Pazar, Kasım 21

cumartesi gecesi filmi: the international


tom tykwer'in yönetip, sevdiğim clive owen ve çok sevdiğim naomi watts'ın oynadığı the international-uluslararası- bu akşam için seçilebilecek en iyi filmdi belki. temiz bir film... inanılmaz güzellikte binalar, nefis minimalist dekorasyon, berlin, newyork, milano, istanbul'da dolaşan kameranın harika çekimleri.  guggenheim müzesindeki aksiyon inanılmaz güzel. clive owen her filminde nasılsa yine öyle, o biraz budala ve şaşkın bakış ve çatık kaşlar... ama değişsin ister miyiz? asla! naomi watts'ı ise ister istemez kayırıyorum hep, her filmiyle, mulholland drive, eastern promises, painted veil, funny games ve şaşıracaksınız belki ama en çok da ellie parker filmindeki performansıyla onu hep seviyorum.
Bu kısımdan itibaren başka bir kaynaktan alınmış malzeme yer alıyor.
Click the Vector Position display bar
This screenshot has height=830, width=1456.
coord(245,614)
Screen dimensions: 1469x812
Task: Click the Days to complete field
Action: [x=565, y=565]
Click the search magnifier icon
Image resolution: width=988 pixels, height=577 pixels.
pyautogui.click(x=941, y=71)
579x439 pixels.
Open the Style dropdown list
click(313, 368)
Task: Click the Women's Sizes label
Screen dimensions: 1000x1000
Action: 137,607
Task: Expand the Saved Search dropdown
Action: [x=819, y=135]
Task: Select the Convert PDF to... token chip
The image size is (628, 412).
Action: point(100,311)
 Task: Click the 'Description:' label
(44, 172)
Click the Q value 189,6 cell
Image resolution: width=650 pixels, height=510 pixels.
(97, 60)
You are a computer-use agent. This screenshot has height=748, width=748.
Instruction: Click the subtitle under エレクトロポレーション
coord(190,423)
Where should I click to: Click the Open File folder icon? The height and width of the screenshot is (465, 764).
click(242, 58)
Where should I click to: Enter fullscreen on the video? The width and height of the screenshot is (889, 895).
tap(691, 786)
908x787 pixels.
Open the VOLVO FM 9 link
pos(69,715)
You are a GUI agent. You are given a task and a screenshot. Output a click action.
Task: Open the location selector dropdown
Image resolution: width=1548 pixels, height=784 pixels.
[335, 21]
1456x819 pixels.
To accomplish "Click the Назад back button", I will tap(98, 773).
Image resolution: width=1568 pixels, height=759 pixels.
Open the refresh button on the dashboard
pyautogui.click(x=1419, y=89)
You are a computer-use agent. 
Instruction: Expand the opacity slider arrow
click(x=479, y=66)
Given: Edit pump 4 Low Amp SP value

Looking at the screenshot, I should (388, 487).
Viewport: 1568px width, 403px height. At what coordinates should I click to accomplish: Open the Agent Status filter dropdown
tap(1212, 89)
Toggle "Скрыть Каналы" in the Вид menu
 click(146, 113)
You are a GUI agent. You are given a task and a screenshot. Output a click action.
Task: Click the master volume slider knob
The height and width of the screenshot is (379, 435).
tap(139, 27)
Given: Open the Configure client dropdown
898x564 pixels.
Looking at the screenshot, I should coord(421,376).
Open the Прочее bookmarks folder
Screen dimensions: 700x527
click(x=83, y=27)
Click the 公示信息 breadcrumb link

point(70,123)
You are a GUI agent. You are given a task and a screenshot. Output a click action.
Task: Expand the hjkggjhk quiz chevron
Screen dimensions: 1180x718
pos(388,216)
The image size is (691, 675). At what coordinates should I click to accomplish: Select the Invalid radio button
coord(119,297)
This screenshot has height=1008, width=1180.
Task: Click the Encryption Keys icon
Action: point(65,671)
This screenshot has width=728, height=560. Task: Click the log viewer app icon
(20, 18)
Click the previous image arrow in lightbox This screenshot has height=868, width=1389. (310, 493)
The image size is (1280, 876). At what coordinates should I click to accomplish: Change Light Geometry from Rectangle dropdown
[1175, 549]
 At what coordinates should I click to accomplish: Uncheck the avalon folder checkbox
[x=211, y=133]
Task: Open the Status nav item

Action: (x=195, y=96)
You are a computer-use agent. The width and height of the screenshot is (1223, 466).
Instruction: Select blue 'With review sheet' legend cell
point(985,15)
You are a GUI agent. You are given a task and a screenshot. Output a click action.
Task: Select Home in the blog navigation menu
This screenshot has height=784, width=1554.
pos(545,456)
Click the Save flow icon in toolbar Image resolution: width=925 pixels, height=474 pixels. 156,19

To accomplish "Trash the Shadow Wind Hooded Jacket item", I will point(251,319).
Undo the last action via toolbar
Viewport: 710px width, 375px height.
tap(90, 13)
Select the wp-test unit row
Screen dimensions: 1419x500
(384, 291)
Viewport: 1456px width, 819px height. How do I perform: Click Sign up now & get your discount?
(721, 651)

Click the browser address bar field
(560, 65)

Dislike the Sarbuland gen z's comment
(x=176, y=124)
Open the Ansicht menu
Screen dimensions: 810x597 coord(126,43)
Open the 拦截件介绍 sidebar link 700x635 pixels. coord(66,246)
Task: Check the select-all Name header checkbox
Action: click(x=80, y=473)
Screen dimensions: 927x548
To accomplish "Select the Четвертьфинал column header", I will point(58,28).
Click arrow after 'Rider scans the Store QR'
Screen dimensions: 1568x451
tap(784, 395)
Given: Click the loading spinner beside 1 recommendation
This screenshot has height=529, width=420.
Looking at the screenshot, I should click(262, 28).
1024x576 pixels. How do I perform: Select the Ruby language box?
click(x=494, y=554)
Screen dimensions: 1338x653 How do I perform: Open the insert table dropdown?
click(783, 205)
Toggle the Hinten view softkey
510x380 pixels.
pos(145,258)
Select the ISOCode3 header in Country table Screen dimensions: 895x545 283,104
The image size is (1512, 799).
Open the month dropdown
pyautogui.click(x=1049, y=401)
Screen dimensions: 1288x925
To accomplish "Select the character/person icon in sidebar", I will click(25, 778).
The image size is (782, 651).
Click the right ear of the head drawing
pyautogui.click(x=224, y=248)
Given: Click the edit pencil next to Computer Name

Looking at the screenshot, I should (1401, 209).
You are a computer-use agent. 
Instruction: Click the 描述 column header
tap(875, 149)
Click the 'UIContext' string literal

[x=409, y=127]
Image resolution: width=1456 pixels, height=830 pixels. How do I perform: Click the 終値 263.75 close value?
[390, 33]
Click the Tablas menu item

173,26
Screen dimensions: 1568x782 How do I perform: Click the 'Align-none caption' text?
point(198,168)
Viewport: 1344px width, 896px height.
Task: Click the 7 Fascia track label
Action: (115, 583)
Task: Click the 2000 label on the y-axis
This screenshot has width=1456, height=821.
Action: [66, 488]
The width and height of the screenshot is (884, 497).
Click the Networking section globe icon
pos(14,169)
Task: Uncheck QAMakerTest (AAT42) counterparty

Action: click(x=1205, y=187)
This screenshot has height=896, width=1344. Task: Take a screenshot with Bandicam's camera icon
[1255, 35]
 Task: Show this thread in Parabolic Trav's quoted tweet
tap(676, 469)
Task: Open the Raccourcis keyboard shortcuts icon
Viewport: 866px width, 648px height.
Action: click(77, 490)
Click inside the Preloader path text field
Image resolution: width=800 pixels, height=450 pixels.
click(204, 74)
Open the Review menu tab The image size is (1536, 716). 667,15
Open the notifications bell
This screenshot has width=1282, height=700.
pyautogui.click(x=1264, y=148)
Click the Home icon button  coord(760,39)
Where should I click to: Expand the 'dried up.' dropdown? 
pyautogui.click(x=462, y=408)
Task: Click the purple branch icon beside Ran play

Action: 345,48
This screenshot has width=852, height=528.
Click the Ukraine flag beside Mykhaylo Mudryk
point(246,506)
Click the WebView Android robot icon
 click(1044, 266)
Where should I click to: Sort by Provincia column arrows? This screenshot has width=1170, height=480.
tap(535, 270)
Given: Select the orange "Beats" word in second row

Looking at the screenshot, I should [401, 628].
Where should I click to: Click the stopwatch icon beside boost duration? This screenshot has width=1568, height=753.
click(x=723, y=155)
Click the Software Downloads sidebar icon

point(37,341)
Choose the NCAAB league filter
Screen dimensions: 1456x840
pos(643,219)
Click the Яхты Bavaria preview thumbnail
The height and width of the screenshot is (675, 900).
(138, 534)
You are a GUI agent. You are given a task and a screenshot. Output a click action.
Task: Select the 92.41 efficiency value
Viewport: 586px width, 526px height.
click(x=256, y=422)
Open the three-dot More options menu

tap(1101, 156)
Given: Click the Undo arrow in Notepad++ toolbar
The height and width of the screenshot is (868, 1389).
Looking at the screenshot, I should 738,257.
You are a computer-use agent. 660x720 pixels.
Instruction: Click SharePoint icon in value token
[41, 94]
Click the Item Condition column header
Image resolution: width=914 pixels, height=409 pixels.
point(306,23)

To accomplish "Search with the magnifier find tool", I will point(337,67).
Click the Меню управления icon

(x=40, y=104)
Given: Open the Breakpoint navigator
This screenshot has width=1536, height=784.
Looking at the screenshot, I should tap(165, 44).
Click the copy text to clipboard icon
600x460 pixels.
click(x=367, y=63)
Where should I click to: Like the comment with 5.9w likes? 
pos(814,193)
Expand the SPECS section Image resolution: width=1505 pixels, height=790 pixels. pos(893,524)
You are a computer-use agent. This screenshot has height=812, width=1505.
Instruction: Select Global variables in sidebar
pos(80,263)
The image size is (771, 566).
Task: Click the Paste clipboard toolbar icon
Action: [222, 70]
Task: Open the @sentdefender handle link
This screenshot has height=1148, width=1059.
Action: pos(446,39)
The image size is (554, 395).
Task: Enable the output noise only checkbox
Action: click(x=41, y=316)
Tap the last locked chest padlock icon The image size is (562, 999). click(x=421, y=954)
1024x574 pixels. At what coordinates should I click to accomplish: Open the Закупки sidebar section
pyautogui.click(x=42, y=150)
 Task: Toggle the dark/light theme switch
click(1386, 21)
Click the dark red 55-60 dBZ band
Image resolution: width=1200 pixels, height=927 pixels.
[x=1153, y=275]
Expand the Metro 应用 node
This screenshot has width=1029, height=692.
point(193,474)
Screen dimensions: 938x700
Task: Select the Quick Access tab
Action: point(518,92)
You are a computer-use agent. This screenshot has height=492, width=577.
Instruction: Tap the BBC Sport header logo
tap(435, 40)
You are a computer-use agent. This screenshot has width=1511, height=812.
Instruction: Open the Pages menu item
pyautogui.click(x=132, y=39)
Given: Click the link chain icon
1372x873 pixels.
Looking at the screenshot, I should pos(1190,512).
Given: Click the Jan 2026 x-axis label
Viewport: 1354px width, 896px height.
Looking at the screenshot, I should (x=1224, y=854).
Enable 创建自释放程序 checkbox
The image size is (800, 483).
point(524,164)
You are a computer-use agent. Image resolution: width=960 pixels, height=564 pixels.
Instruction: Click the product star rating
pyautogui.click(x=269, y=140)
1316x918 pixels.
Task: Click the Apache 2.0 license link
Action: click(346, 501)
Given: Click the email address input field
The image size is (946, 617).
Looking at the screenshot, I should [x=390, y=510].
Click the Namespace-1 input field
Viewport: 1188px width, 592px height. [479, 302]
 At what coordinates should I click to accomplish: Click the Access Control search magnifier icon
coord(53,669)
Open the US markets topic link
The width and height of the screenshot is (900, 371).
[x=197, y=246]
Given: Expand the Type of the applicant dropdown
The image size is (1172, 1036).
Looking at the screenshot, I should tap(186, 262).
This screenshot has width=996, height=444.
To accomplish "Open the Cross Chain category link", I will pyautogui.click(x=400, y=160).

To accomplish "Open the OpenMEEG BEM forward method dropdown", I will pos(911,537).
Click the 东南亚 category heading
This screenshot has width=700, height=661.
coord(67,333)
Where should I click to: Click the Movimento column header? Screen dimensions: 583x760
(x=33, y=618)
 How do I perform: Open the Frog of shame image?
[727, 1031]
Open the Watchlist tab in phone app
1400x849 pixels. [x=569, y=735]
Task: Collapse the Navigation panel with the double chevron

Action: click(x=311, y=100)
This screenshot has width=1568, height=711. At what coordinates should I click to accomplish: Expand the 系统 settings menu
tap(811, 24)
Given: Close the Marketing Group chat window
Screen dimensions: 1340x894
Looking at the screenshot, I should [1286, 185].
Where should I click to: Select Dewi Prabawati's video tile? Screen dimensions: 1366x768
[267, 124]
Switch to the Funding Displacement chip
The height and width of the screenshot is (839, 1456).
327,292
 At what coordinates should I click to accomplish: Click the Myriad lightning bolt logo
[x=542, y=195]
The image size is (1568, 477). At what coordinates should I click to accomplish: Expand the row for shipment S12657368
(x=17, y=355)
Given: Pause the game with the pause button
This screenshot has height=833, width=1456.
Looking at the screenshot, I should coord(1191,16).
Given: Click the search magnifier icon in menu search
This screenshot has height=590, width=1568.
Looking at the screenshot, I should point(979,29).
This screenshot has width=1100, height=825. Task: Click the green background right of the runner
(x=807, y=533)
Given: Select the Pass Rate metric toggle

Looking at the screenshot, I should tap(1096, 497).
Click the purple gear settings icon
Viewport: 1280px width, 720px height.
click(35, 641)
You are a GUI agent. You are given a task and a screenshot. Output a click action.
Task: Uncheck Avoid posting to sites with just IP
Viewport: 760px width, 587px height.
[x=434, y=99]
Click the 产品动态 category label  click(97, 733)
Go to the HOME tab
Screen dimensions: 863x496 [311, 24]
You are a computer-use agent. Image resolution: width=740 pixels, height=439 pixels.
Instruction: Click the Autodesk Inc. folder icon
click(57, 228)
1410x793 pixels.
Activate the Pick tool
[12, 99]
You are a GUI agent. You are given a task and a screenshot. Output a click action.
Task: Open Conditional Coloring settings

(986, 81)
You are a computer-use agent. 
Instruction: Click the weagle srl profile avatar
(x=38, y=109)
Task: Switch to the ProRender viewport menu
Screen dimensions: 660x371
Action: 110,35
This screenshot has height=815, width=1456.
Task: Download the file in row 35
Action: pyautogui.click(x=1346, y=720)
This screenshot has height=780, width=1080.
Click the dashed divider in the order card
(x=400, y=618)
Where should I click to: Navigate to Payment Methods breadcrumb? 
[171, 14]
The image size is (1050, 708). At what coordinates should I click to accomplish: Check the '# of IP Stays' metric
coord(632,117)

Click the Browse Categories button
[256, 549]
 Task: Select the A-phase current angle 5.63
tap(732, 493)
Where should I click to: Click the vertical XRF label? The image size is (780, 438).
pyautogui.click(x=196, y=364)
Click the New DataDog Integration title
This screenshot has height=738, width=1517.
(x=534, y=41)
çok temiz görüntüler, çok kirli bir işi gösteriyor: uluslararası bir banka terörü ve savaşı destekleyen gizli yatırımlar, anlaşmalar yapıyor. savaşı elinde tutan dünyayı yöneteceği için değil, borç trafiğini yöneten dünyaya hakim olacağı için. şirket çıkarı için herkes öldürülebilir. nitekim öldürülür de.

filmde hoş diyaloglar da var: şirket yöneticilerinden biri güzel evinde çocuğu ile go oyunu oynar, laptop'ıyla konferans görüşme yapar o sırada diğer yöneticiler ile. görüşme sırasında sorun bir çıkışsızlık noktasında düğümlenir, adam çocuğuna dönerek, "çıkış yoksa ne yapmak gerekir?" diye sorar, çocuk, " içeriye daha çok dalmak..." der go oyunu mantığını kullanarak.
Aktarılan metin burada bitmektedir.